Optimize Host->GPU Transfer Times?

I’m trying to optimize an application that already uses Optix to determine which facets of complex 3-D models are visible. The code creates about 400,000 rays, then executes the Optix query, which takes about 0.5 seconds (Tesla K40c) on Ubuntu Linux.

Does it make sense to look at the host->GPU transfer time for the data structure that contains the 400,000 rays? Can that be improved? My guess is that it can’t, but a smart person told me to look into this. Is there anything I can do to improve that? Currently, the transfer happens automatically within the API call to execute the Optix query, so I don’t even know if it’s possible to optimize the data transfer.

I’m basically clueless about how the transfer works, so if it does not make sense to look into this, feel free to tell me.

Thanks for any advice in advance.

NOTE: I should have mentioned in the original post that I’m using Optix Prime. I only need to cast rays.

How big is your buffer of rays in bytes? (And how big is your buffer of hit results?)

Assuming you’re using PCI 3, you should be getting at least 10GB/s transfer rates in practice, so for an uncompressed buffer of rays comprised of float3 origin & direction – in other words 24 bytes per ray – you should expect to see the buffer transfer happen in around 1 millisecond.

If my napkin math is anywhere close to your situation, it means your trace time is what’s dominating. How complex is your scene? Are you using transforms & instancing?

A few options to consider:

If you still suspect your transfer times, you could verify it by doing the transfer manually using cudaMemcpy(), and time the transfer and the trace separately.

If generating your rays on the GPU is an option, you might be able to eliminate the host->GPU transfer by writing a ray generation program in CUDA.

The main way to reduce transfer times is to reduce the size of the buffer, which means either removing anything you don’t need, or compressing your buffer and having a program on the GPU for decompression.

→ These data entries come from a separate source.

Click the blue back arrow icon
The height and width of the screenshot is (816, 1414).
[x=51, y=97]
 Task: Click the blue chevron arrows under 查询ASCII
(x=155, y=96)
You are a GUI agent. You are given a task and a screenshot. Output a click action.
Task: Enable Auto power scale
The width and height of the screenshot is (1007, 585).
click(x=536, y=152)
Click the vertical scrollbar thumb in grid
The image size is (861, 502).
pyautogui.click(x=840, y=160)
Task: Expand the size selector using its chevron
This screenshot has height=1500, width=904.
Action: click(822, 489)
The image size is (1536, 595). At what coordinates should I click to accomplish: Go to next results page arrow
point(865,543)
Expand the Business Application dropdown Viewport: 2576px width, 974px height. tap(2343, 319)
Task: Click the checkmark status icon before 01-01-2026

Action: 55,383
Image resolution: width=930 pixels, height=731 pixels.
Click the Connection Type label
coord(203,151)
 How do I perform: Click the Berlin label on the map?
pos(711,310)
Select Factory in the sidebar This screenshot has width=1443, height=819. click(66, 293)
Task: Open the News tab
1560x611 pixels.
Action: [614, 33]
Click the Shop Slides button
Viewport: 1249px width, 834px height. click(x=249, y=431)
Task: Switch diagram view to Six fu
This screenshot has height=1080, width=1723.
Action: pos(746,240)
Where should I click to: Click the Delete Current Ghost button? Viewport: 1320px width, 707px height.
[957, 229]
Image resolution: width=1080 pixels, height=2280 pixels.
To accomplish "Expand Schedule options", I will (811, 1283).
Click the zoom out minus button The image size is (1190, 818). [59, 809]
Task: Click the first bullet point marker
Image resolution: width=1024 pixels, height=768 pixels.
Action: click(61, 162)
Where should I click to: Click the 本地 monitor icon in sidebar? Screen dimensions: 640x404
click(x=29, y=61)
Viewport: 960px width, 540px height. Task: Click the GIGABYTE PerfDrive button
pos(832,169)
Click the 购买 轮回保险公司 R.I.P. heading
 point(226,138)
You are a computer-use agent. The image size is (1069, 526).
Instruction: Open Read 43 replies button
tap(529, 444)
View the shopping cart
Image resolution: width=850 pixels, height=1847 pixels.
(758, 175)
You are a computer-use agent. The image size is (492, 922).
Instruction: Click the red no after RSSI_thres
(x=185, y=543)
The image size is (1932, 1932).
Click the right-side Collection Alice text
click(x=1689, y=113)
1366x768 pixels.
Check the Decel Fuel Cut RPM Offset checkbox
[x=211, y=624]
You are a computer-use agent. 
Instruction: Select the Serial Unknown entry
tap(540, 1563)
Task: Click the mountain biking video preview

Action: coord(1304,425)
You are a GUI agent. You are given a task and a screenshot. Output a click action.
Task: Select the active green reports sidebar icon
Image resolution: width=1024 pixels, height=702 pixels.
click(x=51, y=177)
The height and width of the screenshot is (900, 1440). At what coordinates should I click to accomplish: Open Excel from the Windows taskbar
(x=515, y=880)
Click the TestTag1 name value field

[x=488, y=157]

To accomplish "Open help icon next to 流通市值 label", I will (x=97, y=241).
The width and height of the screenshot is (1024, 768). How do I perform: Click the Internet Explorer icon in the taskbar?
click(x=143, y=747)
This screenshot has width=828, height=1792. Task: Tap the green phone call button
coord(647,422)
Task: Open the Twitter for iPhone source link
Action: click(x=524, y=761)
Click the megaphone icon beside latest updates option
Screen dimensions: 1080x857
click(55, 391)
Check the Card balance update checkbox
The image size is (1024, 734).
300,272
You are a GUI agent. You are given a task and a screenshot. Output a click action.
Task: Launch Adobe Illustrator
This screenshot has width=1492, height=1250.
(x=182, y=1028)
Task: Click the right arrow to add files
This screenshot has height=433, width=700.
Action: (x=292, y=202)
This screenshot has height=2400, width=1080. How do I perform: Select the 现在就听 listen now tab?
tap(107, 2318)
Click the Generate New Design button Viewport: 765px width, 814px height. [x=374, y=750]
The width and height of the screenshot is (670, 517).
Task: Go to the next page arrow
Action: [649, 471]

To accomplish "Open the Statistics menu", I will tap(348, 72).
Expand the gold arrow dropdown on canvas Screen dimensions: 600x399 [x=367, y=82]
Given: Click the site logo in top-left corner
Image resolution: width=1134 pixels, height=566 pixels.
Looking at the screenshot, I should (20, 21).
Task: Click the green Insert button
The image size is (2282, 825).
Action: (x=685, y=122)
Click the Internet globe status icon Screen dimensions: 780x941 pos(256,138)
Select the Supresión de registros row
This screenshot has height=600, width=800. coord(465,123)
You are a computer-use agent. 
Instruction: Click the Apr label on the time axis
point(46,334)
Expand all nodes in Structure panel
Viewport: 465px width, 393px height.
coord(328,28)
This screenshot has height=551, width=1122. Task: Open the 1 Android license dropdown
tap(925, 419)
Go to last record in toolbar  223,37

I don’t know exactly how big the rays are in bytes, but I think you are probably right, or within a factor of 2. 400,000 rays at 24 bytes is about 10 MB. 10 GB/sec transfer rates seems high to me, but I don’t know. Is that what people achieve in practice?

Do we know that Optix transfers all the rays at once? Alternatively, it might transfer them on the fly in smaller batches. If so, the transfer time would be a lot higher.

If I were to generate the rays on the GPU, then how would I input them to the Optix Prime query function? As far as I can tell, I don’t see any hook in the API for the query function to take the ray structure as input if the ray structure is already on the GPU. Can that be done with Optix Prime?

Thanks for your reply.

With Prime, you specify whether your buffer is located on the host or device when you create the buffer.

As far as transfer rates, your transfer rate is determined by how many lanes you have. I’m assuming you have 16 lanes, which means you have a theoretical peak of 15.8 GB/s, and in practice you should get above 10GB/s pretty easily. https://en.wikipedia.org/wiki/PCI_Express#History_and_revisions

The OptiX Prime buffer copy does happen in a single copy, it is not split into batches.


By the way, you could attempt to use a page-locked buffer and see if that helps.

I suspect that transfer times aren’t your issue, but let me know what you find.